FreeEed 7.7.1 release

Here is what is new is FreeEed 7.7.1 release

  • Restored deduplication
  • Better email handling
  • Separated processing engine code into its own project
  • All UI forms done in IntelliJ, out of NetBeans and away from commercial editors

Tuesday, September 12, 2017

Does FreeEed search for numbers? - Yes, it does!

This question was asked by one of the users, can he find numbers in the text that FreeEed indexes. I got curious myself and checked.

The reason that this is an important question is that I remember Craig Ball mentioning that in one of the requirements for good eDiscovery software. So OK, I ran a few searches and found out that out-of-the-box FreeEed does index all numbers. That felt good, and I am attaching the screenshots of the experiment.

Of course, that is not a special property of FreeEed but of Tika, Lucene, and SOLR. It's these components that are responsible for what FreeEed indexes.

Had this not been the case, I would tweak the use of the components, but luckily this was the way FreeEed already uses them. The advantage of passing through to these libraries is that the users can rely on the well-known Lucene syntax to do their searches.

Monday, July 31, 2017

Couchbase at Houston Hadoop & Spark Meetup

Justin Tuggle presented the well-justified reasons why today only NoSQL databases are up to par, to provide customer engagement and means for business survival, and of them, why Couchbase is to be preferred.

Here is the link to the materials.

Thursday, July 20, 2017

An easy way to run FreeEed on Amazon

Running FreeEed on Amazon is very easy and offers some substantial benefits.

  1. You can get a fully provisioned server in a minute
  2. You can get any size of hard drive and a large number of CPU
  3. It is as easy as using your desktop.
To start the server, find this AMI in the Oregon region on EC2: ami-e6acbf9f.

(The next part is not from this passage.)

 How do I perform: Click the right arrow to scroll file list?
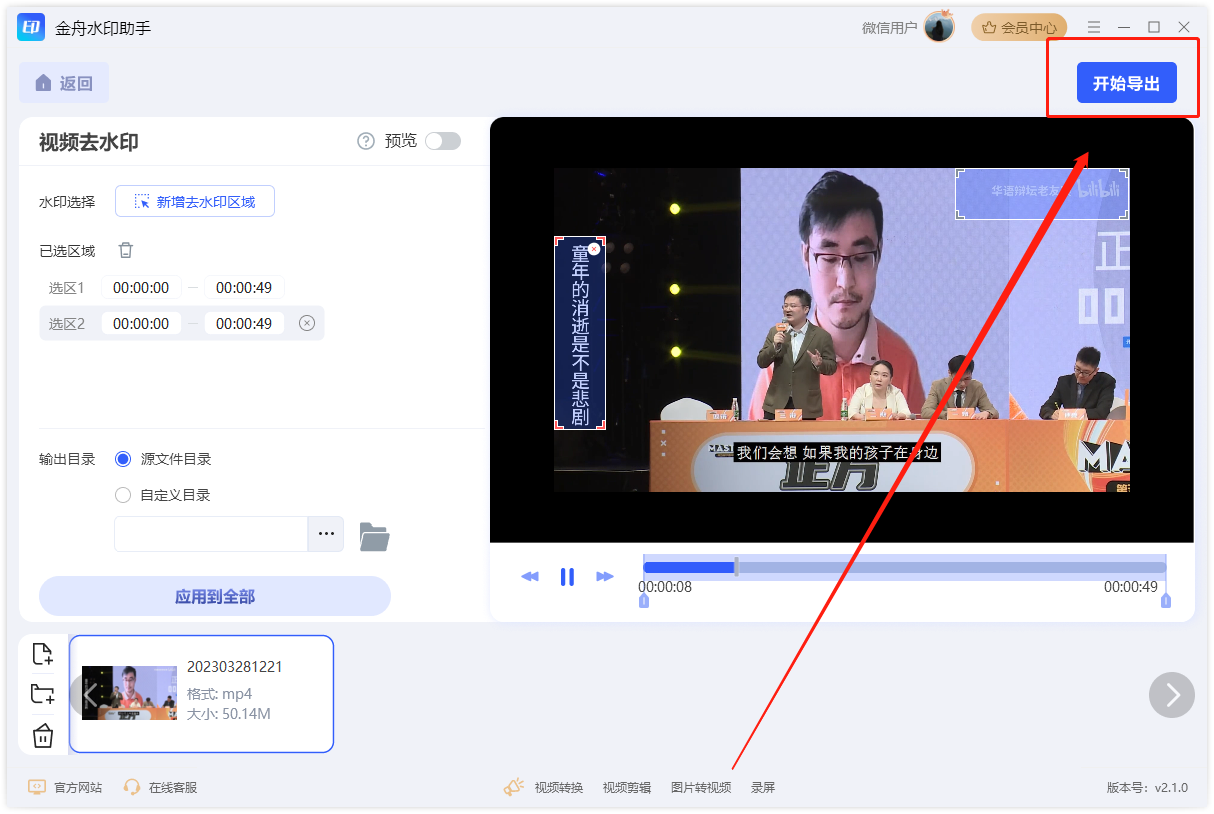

After you start the service, open the assigned IP in any browser. You will see a screen like the following below

Click on the 'vnc.html'. You will see the login screen

After you log in, you will see a full Ubuntu desktop, where you can do any work. FreeEed is already installed.


Sunday, July 9, 2017

eDisco and Open Source Software

Today I am starting a series of blog posts on how to do eDiscovery with open source software. I will base it initially on a wonderful book "Project Management in Electronic Discovery". The advice that I will give will not be limited to FreeEed, but it will draw on the complete range of Open Source, Data Science, etc.

Every eDiscovery person has her or his own set of tools, and I hope that these articles will add to your library. Let's organize those docs!

(Image source:

Saturday, July 8, 2017

New use cases for FreeEed

Today we release early preview of FreeEed with the following use cases
For the plaintiff.

If you ask for the eDiscovery documents, you might eventually get them. Now, what do you do with them? 

The answer that FreeEed gives you is "Use the load file as the data source." That is, FreeEed allows you to load the documents you were sent and start reviewing them. 

For the researcher

Perhaps not directly related to eDiscovery, but people do you FreeEed for various research purposes. For example, at DARPA they loaded the court documents obtained from the NY Court of Appeals website and added some annotations (tags). Now, to do data analytics on the set, they need to export the documents back, with the new tags. This is provided in the option "Export the load file," which will export either the full set, with the annotations, or the current search results.

For the techie

Sometimes your eDiscovery or other data is in the form of a JSON file. JSON format is popular because it is flexible and allows to define your fields. In fact, you can change the fields from record to record.

This is provided now with selecting "JSON" as an input format, with the option "Use the load file as the data source." 

Likewise, you can import any CSV file.

Other improvements include

* Implement extensive continuous testing with Jenkins (
* Review - quick preview now working

Friday, May 26, 2017

Sub-second SQL queries with LLAP from Hortonworks

Houston Hadoop & Spark Meetup in April was graced by the presentation from Ravi Mutyala of Hortonworks. Here are the slides, Please refer to Ravi for further questions.